Building reproducible Oceananigans setups with random initial conditions and FFTW #2790
Replies: 36 comments
-
I will try doing some digging. A first thing I notice (not sure that this will solve the problem) is that, looking at your script, it seems you are using a pretty outdated version of Oceananigans (something like 0.71 or lower). I would try running with an updated versions and see if the problem persists |
Beta Was this translation helpful? Give feedback.
-
Sure, but how can I do that? Is there something on the script to change the Oceananigans version, or did you see that through the options in the script? My apologies if this question is basic, but I am a new user. |
Beta Was this translation helpful? Give feedback.
-
No problem, you have a line in the script that would not work with the current Oceananigans version: the keyword arguments of To update Oceananigans, you can type
this should give you version 0.75.3
If you are using a GPU, I would remain on 0.75.3 at the moment because in 0.77.5 there are problems with |
Beta Was this translation helpful? Give feedback.
-
[17:11]fspereira@ch-fe2[/lustre/scratch5/fspereira/OCEANANIGANS/test/case1]# julia julia> import Pkg julia> Pkg.status("Oceananigans") julia> Pkg.update("Oceananigans") julia> Pkg.status("Oceananigans") It does not update. Do I need a different version of Julia?

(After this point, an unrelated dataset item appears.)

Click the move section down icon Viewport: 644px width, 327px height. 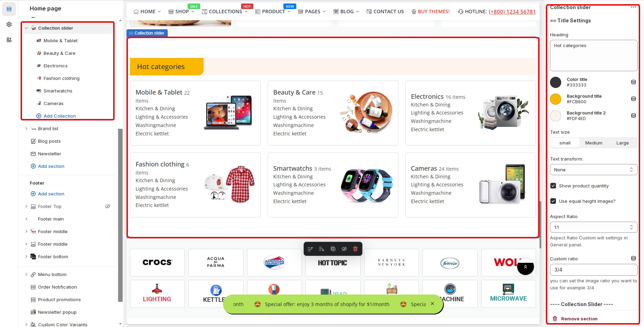pyautogui.click(x=321, y=249)
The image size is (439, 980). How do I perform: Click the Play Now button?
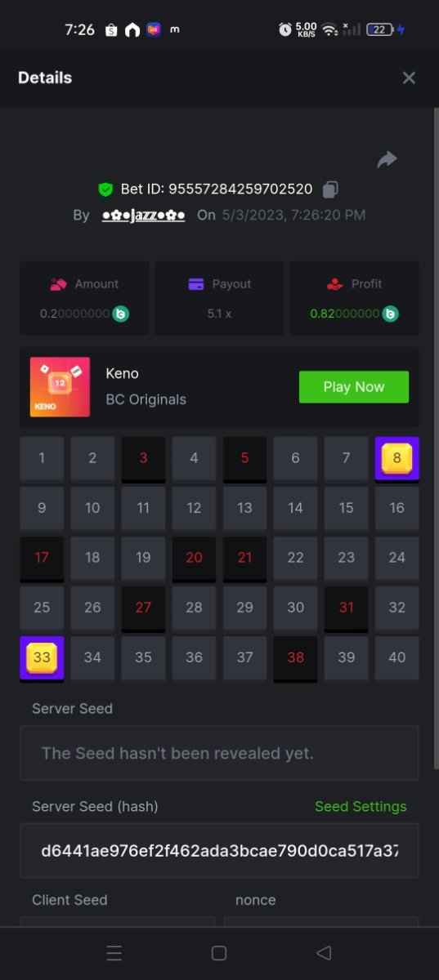pyautogui.click(x=354, y=387)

If I remember correctly, the website says that 1.6.7 is ok |
Beta Was this translation helpful? Give feedback.
-
It should be ok with Julia 1.6, try removing it with
if that doesn't work you can always force a version with
|
Beta Was this translation helpful? Give feedback.
-
Thank you @simone-silvestri. We are using LESbrary.jl for calculating turbulent statistics as shown in the script (lines 288-300) shared by @fspereira1. Even with the latest version of Oceananigans.jl Is there any other package for the estimation of turbulent statistics (second and third-order statistics along with sub-grid-scale fluxes) with the latest version of Oceananigans.jl instead of calculating within the script (commented lines 260-284)? |
Beta Was this translation helpful? Give feedback.
-
Ah I see. Well from what I see everything in the TurbulentStatistic.jl module is compatible with new versions of Oceananigans (except maybe GPU usage). Since that is what you are using, you can maybe use it locally? This is just a quick fix to try out the new Oceananigans.
|
Beta Was this translation helpful? Give feedback.
-
Hi All, I rerun the simulations using the newest version of the code, julia> julia> import Pkg julia> Pkg.status("Oceananigans") and a script based on the one available on oceananigans webpage (I only changed the grid size, constant, and set the random seed. I also tried without these changes): https://github.com/CliMA/Oceananigans.jl/blob/main/examples/ocean_wind_mixing_and_convection.jl Unfortunately, the new code/script led to the same reproducibility problem. I ran 4 simulations using the same script (attached) and obtained 4 different average ww profiles. Any ideas or suggestions? |
Beta Was this translation helpful? Give feedback.
-
Thanks for the hassle of rerunning on the new version. Are the initial conditions exactly the same? (I guess yes since you fix the random seed, but it's good to have the certainty) |
Beta Was this translation helpful? Give feedback.
-
@simone-silvestri, yes, the initial conditions are exactly the same as in the script. |
Beta Was this translation helpful? Give feedback.
-
I suspect the issue is your use of function-based boundary conditions. If you initialize with a function, we launch a kernel that computes the function at every grid cell. However, I don't think that the ordering of the loop is guaranteed to be deterministic. If so, this non-deterministic loop ordering is a feature of KernelAbstractions. Whether or not this is a CPU vs GPU issue, I'm not sure. But I don't think that we get deterministic thread ordering on the GPU without extra effort. To obtain determininstic initial conditions, you could try using arrays to set the initial conditions instead. Your script contains these lines: rng = MersenneTwister(1234)
Random.seed!(rng, 1414)
Ξ(z) = randn(rng) * z / model.grid.Lz * (1 + z / model.grid.Lz)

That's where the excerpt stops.